Playing mad libs with roommates when you have the ones you have...

Aug 19, 2008 21:48



The year was 2001, and I was in NK's Ass doing some scientific studies on the smelly mating behavior of Obama's twats. It was difficult because specimens were so hard to obtain. I was poopingandfarting in lab one day when a woman walked in carrying a particularly crusty specimen.

'Hi, Matthew, I heard you were looking for these! My name is Dario .'

As we talked, I couldn't stop looking at her amazing eyes, her incredible smile, and her beautiful heavens.

'Will you take me to where you found this?' I asked.

'Sure,' she said, 'It's right over there in infinite space .'

As we walked there, we found a restaurant that served delicious fried undergarments and powerful drinks made of vodka and boobie factories. The next thing I knew, we were back in my apartment and Squatting passionately. After a whole night of flying, I knew I was in love with her.

After -elevendythreve months, I proposed to her. I still remember her saying 'Yes' as I slipped the ring onto her Hitler's car.

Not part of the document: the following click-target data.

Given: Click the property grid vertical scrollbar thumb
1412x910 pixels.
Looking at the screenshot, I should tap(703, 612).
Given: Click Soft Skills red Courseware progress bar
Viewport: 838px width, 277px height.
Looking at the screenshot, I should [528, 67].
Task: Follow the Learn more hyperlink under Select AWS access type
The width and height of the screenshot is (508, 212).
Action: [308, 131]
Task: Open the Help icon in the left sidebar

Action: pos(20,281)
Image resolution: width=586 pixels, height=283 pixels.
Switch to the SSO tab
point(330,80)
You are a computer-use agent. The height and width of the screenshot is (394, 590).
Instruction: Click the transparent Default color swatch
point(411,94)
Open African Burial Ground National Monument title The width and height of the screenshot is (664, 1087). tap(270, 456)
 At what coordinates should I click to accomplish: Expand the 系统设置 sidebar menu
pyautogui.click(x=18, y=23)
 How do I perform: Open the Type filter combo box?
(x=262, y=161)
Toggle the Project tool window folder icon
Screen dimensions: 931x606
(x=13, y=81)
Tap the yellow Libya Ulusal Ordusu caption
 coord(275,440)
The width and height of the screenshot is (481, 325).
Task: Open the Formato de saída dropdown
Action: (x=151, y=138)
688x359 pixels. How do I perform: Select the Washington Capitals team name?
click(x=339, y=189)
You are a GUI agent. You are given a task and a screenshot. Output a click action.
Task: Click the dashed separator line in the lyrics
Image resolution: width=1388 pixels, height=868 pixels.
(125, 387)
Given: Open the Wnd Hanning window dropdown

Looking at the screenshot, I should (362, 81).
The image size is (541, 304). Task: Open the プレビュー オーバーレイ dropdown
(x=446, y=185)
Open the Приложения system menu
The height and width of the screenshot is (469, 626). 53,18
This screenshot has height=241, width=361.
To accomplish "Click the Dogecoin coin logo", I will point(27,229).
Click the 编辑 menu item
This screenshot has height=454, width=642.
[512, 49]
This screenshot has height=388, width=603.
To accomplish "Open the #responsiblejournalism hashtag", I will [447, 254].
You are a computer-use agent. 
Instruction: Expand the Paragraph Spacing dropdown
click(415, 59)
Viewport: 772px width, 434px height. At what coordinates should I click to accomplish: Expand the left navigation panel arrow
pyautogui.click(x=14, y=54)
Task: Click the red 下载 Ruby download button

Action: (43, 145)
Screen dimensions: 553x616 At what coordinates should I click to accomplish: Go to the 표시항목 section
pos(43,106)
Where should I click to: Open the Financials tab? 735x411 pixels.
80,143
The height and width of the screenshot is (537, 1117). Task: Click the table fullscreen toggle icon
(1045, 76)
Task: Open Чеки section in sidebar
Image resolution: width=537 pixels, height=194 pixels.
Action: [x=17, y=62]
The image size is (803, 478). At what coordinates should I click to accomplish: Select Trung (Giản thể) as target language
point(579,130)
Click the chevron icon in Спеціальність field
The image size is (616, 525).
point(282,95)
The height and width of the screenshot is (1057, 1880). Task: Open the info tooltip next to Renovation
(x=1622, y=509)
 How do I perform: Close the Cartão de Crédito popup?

At the wedding, she said to me, 'You know what I love about you, Matt? You're tall, handsome and funky, of course, but what I love most is your sense of humor and your bloated smile. Of course the fact that we both love penises doesn't hurt either.'

Now, 1 years later, we are still together, living in a loud house in Salt Lake City, Utah with our 2 1/2 children and our pet NK, Rosa. But even after all this time, I still remember the time that I met my wife, and a feeling of botthole tunnel fills my heart.